The line, “I can’t explain myself, I’m afraid, sir” said Alice, “because I’m not myself, you see” makes the most sense from the perspective of the character hinting at the answer in breaking the fourth wall. Further, when Alice states on page 23, “Who in the world am I? Ah, that’s the great puzzle”, only to affirm, “I’m a little girl” on page 74, textual clues point to how the reader can answer the internal riddles, such as the cleverness of the author’s pseudonym.
Why I believe the pseudonym relates to the three Liddell girls:
There is significance in the number ‘three’ due to the frequency of its appearance. It’s my supposition this relates to the three Liddell girls Charles befriended prior to writing the story and who Alice was one of its members.
For example:
- ‘Her face like the three gardeners’ (115)
- ’the Duchess was sitting on a three-legged stool’ (82)
- ‘three inches is such a wretched height to be’ (69)
- ‘the three soldiers’ (119)
- ‘I have answered three questions, and that is enough’ (68)
- ‘On this, the White Rabbit blew three blasts’ (164)
- ‘Why, I haven’t had a wink of sleep these three weeks!’ (74)
- ‘heard her sentence three of the players’ (125)
- ‘three gardeners’ (118)
- ‘One, two, three, and away’ (37)
etc.
Further, we know that objects (such as a white glove and thimble) held significance outside of the story.

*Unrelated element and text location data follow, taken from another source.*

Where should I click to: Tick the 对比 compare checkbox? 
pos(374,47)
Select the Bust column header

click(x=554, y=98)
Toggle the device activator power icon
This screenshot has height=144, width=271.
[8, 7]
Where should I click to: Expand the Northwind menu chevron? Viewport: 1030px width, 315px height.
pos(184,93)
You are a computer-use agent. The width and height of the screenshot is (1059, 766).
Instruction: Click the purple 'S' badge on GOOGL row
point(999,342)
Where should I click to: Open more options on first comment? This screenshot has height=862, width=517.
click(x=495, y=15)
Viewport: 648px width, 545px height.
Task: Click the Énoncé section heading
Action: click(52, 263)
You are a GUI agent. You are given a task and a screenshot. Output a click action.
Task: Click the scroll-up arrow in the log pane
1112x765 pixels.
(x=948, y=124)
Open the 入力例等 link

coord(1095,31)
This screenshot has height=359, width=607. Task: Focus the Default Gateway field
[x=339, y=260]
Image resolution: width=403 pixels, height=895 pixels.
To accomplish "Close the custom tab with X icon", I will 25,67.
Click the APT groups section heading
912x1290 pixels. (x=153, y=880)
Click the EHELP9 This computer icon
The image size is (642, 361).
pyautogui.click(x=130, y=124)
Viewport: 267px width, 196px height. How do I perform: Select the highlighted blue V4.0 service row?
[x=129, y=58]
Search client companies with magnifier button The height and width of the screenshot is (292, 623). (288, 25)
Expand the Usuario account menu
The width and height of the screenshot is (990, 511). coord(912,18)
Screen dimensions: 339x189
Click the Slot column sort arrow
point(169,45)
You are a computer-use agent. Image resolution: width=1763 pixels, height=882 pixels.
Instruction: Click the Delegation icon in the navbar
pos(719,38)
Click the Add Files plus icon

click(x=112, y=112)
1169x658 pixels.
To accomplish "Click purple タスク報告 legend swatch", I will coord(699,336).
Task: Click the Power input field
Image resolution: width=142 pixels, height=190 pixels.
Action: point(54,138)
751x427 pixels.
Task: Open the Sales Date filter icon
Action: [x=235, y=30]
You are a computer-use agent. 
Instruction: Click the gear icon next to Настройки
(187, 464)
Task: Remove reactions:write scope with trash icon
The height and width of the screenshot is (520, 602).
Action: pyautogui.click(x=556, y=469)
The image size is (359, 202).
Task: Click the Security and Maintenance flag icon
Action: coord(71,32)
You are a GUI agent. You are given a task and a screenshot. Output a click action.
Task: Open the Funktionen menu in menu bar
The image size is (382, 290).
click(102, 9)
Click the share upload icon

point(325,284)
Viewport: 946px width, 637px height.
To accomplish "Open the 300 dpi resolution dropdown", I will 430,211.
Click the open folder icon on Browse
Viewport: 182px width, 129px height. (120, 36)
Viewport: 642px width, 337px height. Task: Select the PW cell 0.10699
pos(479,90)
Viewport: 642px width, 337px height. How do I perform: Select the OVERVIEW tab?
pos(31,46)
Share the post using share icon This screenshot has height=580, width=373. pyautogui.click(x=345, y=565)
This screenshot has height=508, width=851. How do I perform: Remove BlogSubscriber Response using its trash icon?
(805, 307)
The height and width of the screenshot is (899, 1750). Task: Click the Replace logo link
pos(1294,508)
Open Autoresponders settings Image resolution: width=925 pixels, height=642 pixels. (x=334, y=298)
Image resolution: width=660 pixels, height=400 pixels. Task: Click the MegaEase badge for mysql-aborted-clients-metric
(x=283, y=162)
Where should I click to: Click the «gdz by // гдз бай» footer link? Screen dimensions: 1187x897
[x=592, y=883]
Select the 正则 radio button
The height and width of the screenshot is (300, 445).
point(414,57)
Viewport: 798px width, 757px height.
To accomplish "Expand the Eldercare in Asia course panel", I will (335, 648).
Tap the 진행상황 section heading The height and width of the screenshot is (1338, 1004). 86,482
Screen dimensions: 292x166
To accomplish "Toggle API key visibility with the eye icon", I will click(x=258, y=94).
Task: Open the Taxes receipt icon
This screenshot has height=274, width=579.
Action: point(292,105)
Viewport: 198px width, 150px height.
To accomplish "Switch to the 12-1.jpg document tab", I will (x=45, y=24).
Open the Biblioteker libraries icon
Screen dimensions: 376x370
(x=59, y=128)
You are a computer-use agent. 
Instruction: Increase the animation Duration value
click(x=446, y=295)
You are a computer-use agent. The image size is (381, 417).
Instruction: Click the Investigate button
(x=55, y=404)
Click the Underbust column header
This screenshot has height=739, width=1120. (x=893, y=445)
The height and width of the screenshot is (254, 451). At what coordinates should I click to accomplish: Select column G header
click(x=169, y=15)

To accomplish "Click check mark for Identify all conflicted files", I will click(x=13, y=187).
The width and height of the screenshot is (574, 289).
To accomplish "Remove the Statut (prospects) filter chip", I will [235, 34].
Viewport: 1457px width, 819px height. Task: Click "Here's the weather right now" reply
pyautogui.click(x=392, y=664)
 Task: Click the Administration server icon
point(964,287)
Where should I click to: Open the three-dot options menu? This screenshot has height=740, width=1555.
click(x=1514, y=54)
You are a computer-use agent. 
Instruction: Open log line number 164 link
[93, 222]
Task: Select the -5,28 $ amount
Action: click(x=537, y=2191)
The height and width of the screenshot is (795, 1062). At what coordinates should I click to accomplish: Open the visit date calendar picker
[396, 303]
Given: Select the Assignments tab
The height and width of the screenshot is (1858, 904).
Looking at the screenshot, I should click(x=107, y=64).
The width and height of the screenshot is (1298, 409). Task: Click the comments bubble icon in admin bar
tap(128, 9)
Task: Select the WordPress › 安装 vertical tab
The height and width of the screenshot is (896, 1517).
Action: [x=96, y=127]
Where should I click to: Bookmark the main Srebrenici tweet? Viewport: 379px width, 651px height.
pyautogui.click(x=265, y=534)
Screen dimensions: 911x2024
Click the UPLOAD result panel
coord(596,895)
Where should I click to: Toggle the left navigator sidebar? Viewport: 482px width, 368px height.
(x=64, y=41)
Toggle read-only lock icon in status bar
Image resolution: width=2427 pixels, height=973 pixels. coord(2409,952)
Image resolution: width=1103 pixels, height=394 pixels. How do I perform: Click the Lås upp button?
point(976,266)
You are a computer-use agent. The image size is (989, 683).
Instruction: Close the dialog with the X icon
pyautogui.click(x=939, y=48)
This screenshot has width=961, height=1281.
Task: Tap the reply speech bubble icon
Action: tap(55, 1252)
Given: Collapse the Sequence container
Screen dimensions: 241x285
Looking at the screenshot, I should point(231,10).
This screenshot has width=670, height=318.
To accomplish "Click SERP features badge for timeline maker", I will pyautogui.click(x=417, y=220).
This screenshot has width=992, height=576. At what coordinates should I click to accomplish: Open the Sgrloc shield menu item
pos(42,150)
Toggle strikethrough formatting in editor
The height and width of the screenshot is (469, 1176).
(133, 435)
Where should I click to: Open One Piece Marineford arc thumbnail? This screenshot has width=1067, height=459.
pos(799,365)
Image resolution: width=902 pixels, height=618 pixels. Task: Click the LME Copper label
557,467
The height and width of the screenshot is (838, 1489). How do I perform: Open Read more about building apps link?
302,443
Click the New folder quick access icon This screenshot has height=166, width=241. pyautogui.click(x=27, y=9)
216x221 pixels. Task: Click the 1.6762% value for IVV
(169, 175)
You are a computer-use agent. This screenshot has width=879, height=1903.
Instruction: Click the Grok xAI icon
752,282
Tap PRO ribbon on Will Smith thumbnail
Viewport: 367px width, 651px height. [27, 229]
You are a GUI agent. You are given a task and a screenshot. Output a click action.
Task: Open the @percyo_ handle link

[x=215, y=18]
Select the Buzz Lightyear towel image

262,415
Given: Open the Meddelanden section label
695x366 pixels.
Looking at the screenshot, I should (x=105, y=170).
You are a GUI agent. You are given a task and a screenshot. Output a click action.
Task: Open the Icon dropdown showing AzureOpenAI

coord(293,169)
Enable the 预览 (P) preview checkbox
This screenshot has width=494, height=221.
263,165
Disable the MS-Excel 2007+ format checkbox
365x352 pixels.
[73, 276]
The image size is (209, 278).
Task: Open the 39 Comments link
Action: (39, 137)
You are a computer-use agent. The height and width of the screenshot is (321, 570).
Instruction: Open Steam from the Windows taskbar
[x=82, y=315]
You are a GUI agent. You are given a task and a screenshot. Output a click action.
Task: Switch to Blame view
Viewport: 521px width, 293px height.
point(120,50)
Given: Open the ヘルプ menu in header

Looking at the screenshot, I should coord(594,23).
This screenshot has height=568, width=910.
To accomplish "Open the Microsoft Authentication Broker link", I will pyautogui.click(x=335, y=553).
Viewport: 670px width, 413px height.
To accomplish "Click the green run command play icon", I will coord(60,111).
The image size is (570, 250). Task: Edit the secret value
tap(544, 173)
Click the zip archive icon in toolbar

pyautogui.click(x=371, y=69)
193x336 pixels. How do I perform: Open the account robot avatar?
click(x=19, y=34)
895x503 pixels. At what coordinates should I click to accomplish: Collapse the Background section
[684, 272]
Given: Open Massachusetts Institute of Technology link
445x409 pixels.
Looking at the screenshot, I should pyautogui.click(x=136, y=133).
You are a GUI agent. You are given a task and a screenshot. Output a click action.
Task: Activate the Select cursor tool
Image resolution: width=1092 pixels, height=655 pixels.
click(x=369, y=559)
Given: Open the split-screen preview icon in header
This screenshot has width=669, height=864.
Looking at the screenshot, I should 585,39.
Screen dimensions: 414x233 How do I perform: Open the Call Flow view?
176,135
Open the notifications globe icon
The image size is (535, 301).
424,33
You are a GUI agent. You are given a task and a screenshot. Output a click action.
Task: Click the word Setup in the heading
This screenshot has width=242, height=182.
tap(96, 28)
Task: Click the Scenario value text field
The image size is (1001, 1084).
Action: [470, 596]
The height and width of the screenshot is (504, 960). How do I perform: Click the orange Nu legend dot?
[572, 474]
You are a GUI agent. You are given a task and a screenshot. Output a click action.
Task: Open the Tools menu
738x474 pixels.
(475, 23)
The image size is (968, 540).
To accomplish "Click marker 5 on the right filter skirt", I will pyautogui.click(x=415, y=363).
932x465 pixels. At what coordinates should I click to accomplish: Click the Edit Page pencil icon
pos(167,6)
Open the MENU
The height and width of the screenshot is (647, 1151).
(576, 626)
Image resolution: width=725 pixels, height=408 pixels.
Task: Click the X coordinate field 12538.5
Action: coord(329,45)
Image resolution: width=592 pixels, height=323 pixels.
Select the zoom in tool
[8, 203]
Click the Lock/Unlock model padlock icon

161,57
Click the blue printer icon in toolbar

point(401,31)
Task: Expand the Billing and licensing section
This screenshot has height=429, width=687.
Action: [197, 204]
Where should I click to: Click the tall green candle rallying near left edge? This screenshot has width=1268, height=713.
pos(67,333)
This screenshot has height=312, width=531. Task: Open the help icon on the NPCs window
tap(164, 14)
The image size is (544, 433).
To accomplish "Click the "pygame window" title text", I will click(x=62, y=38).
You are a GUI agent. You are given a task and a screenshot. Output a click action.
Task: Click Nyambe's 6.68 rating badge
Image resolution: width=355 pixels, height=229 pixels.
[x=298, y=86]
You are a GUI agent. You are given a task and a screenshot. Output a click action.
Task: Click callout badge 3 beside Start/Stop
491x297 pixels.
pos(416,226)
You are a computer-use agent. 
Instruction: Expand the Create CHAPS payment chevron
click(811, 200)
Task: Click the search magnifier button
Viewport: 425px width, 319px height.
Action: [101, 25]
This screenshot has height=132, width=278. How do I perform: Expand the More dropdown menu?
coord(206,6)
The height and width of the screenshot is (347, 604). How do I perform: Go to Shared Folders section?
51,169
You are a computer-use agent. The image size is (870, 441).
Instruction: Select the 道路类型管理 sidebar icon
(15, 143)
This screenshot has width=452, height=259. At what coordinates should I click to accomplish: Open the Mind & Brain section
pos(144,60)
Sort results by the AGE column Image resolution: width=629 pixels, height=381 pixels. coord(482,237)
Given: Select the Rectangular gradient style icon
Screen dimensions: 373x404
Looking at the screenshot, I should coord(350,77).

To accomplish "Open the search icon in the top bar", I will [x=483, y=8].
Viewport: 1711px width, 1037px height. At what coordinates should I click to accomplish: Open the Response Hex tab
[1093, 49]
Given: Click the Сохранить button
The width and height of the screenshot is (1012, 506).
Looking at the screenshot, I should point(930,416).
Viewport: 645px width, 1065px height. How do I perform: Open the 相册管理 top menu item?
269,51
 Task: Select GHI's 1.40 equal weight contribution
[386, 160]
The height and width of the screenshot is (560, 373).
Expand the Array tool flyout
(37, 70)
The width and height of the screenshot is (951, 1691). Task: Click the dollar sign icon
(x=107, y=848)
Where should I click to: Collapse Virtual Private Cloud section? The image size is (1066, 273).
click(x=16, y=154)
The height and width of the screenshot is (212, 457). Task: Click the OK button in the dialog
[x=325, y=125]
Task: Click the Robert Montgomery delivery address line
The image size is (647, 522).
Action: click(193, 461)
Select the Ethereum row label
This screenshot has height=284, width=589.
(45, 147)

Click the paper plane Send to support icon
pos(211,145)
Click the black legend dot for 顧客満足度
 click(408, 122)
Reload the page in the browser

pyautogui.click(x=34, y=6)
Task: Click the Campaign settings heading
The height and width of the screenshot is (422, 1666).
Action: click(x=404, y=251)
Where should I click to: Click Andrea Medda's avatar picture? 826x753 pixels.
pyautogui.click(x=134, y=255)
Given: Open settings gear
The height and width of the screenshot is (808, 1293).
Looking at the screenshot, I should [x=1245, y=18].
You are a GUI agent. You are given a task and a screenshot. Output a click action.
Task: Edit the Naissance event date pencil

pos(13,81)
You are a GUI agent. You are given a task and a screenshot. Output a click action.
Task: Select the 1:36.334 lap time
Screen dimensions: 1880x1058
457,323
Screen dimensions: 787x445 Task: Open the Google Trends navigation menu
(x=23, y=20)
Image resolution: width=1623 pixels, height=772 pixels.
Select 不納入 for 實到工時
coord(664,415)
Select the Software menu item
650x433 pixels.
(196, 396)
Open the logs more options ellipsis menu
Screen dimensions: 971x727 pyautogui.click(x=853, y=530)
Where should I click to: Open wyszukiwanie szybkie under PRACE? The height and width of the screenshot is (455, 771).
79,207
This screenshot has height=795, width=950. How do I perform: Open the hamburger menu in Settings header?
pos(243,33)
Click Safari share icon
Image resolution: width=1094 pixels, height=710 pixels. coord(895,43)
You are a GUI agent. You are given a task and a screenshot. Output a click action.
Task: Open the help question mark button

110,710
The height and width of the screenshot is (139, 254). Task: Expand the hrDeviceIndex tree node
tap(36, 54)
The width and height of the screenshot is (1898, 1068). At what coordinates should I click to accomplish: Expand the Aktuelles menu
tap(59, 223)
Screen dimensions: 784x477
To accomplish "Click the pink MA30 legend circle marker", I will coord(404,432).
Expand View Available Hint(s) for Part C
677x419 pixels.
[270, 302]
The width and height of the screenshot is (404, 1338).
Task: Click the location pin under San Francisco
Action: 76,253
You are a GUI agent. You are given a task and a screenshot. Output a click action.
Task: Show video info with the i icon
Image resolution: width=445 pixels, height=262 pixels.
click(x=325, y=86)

For example, in 1950, under a loose floorboard at Croft Rectory, renovators of the facility found a thimble, a child’s white glove, and a child’s left shoe.
If the story of Alice is truly a personal gift for the girl who inspired the story, then would it not make sense to have that gift reflect a familiar but altered world via a series of puzzles?